Anurag Maheshwari — CFO, 3M
Yeah. Maybe I'll just start off with the operating leverage first. On the operating leverage piece, we should see that flow through. Okay. Today, our operating leverage is about, I mean, increments is about 35%. That will probably be the same, if not go higher, if volume picks up on the upside. Because if you look at the metering of investments, I mean, we're spending $175 million of a step-up in investment this year relative to last year. The metering was more because of the demand calibration. If demand softens up a little bit, then you don't spend so much on advertising and merchandising. You look at a tariff landscape, then you look at different projects and you say, "Okay, let's prioritize them." When it comes to R&D, it comes to sales, we've added it.
For the second quarter, we had envisioned about $85 million of pickup in investment, we did more than $40 million. It's still quite a significant amount. That investment is probably going in the right stage. Second half, we're still maintaining the investment that we always had. If volume comes up, I think the operating leverage should be north of 35% in the second half or in time to come.

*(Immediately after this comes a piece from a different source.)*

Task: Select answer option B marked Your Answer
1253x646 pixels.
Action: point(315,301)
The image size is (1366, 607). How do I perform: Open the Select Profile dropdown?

Bill Brown — Chairman and CEO, 3M
On the PFAS question, a lot of the environmental, natural resources, property issues are encompassed in the AG cases, part of which was resolved in New Jersey. Vermont's coming up and moved out to November, and the rest are in the MDL. We'll handle them as they come forward. I won't circumscribe any particular number on that. There's plenty of disclosure in our 10-Q.
Laurence Alexander — Analyst, Jefferies
Thank you.
Bill Brown — Chairman and CEO, 3M
Okay, everybody. Thank you very much for joining the call, for all the questions. We got through every analyst, which was good. I also want to thank all the 3Mers for their continued drive toward excellence in the company, improving every single day and delivering value to customers and to our shareholders. We're laser-focused on our priorities and will be through the next number of quarters. I look forward to speaking with you at the end of our third quarter. Thank you so much. Have a good day.